======== Records to use

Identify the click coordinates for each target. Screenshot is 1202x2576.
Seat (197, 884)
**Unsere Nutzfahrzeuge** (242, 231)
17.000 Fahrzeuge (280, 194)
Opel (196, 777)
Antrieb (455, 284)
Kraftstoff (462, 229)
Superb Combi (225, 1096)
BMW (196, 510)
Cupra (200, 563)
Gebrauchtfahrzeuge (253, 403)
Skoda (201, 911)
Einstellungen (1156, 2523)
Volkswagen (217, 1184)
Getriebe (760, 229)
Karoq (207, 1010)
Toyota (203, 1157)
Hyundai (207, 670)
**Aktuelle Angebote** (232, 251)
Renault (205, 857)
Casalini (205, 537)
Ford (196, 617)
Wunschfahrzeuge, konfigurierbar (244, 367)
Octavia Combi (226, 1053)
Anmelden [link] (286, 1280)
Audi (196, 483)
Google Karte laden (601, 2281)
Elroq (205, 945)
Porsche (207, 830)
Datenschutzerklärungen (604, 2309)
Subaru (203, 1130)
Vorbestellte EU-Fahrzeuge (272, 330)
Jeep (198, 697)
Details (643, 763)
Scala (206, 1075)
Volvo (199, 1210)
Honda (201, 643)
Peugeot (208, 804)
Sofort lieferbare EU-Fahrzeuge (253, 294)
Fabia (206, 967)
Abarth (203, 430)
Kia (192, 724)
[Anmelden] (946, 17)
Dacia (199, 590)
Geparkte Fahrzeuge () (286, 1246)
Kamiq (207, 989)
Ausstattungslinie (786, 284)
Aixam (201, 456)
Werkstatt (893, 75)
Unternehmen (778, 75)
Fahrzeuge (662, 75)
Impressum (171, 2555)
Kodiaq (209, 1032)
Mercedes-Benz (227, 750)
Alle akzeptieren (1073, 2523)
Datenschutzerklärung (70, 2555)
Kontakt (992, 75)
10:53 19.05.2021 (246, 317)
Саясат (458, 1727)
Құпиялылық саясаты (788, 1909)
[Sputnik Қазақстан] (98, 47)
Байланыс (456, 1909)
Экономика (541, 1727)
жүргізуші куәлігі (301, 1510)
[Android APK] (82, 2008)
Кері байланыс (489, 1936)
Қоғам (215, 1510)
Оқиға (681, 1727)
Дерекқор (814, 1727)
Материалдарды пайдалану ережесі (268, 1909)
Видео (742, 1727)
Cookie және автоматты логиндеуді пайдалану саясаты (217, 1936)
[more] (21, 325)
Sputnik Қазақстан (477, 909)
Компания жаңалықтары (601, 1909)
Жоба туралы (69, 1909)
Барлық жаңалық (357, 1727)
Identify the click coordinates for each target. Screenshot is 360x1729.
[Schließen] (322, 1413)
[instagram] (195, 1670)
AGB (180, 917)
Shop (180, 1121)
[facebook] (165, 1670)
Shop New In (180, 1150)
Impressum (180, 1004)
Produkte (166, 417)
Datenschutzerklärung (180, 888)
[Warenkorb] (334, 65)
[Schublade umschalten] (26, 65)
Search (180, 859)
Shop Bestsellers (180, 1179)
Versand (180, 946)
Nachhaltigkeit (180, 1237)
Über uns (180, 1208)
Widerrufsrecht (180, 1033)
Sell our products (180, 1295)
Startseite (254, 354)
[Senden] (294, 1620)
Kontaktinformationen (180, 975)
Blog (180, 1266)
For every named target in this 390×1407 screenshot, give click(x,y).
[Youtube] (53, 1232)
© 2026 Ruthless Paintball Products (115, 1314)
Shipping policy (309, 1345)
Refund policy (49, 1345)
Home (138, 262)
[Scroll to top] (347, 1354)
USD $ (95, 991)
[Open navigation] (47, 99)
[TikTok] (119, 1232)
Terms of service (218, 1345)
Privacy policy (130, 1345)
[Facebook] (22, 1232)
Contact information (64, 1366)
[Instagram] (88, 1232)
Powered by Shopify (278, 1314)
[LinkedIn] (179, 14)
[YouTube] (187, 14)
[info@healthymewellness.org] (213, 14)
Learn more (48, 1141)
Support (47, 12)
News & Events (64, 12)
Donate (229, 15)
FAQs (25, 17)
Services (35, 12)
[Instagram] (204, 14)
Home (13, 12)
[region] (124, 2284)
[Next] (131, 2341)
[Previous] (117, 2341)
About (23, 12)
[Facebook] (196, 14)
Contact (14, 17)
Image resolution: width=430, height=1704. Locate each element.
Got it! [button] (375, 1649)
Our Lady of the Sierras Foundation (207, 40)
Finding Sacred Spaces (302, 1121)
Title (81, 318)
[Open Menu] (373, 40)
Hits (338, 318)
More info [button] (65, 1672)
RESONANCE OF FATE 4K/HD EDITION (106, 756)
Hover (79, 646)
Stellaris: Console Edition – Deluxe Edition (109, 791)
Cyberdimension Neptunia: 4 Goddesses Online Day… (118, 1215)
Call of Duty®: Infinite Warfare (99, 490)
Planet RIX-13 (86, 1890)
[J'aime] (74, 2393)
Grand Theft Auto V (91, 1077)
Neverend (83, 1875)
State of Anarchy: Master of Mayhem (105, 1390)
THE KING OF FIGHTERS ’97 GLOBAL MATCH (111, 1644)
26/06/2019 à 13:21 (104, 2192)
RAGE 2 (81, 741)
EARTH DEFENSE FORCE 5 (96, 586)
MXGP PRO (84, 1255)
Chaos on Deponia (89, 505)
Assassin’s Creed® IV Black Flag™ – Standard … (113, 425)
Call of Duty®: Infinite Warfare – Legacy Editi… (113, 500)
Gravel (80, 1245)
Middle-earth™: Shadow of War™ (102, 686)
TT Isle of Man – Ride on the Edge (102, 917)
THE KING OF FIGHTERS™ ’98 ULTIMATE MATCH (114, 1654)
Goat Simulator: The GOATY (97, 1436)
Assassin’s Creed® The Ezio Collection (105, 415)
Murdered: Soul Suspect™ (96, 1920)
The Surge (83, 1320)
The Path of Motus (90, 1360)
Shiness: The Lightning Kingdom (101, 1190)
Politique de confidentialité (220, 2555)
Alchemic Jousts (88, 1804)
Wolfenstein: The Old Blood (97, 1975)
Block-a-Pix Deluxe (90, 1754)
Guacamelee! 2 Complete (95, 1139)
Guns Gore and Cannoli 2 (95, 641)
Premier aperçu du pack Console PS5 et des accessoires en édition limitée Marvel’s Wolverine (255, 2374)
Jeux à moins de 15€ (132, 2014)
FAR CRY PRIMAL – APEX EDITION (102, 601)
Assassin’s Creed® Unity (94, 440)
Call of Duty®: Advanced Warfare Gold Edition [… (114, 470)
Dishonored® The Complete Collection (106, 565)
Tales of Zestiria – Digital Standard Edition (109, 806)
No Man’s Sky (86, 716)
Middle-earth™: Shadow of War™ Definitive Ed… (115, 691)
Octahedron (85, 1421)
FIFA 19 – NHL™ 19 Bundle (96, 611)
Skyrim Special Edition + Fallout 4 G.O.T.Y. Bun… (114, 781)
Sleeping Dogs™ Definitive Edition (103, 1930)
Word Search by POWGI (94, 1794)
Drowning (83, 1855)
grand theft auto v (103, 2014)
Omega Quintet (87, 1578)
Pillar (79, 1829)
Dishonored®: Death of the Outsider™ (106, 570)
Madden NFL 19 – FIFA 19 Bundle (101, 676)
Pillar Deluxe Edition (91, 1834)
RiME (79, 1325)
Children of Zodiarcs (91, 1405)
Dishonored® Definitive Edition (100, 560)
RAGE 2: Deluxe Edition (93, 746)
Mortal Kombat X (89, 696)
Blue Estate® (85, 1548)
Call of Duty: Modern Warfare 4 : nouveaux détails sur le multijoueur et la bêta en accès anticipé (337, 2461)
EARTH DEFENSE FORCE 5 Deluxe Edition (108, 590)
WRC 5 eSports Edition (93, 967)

================

## About this exercise
Using the entries above, repeat only the lines from the one containing "[more] (21, 325)" through the one containing "[facebook] (165, 1670)", end lines included.

## Finished task
[more] (21, 325)
Sputnik Қазақстан (477, 909)
Компания жаңалықтары (601, 1909)
Жоба туралы (69, 1909)
Барлық жаңалық (357, 1727)
Identify the click coordinates for each target. Screenshot is 360x1729.
[Schließen] (322, 1413)
[instagram] (195, 1670)
AGB (180, 917)
Shop (180, 1121)
[facebook] (165, 1670)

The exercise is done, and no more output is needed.